What are the differences between airflow and Kubeflow pipeline?

Kevin Su picture Kevin Su · Nov 26, 2019 · Viewed 10k times · Source

Machine learning platform is one of the buzzwords in business, in order to boost develop ML or Deep learning.

There are a common part workflow orchestrator or workflow scheduler that help users build DAG, schedule and track experiments, jobs, and runs.

There are many machine learning platform that has workflow orchestrator, like Kubeflow pipeline, FBLearner Flow, Flyte

My question is what are the main differences between airflow and Kubeflow pipeline or other ML platform workflow orchestrator?

And airflow supports different language API and has large community, can we use airflow to build our ML workflow ?

Answer

arimbr picture arimbr · Nov 26, 2019

You can definitely use Airflow to orchestrate Machine Learning tasks, but you probably want to execute ML tasks remotely with operators.
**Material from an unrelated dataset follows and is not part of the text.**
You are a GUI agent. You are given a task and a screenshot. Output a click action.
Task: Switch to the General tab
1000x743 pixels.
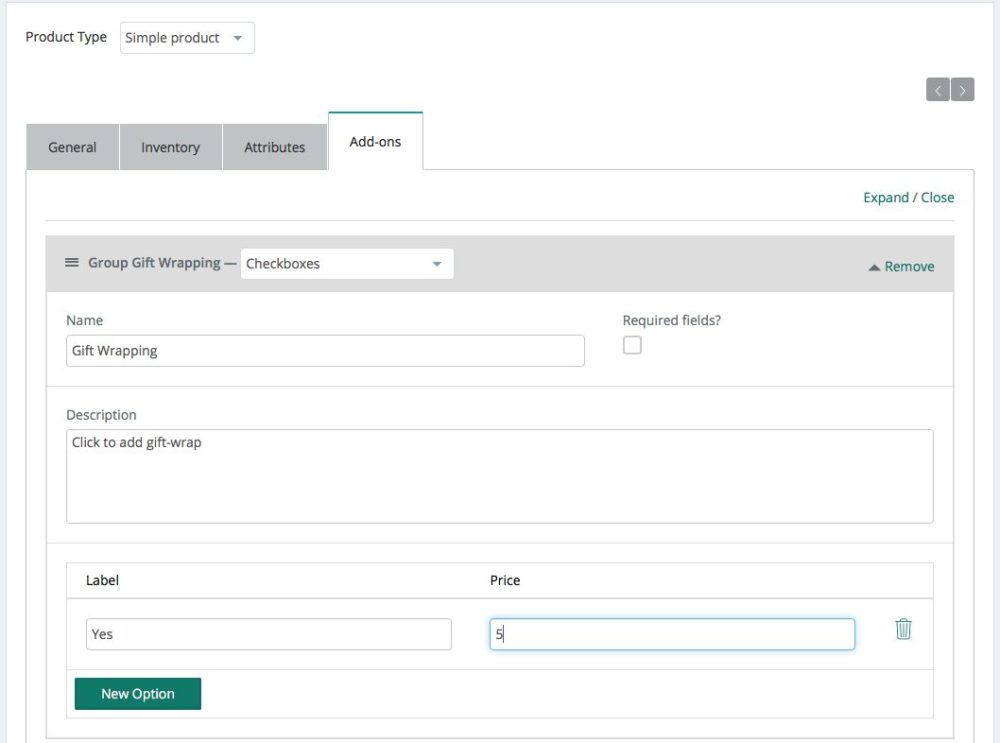click(72, 147)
For example, Dailymotion uses the KubernetesPodOperator to scale Airflow for ML tasks.

If you don't have the resources to setup a Kubernetes cluster yourself, you can use a ML platforms like Valohai that have an Airflow operator.

When doing ML on production, ideally you want to also version control your models to keep track of the data, code, parameters and metrics of each execution.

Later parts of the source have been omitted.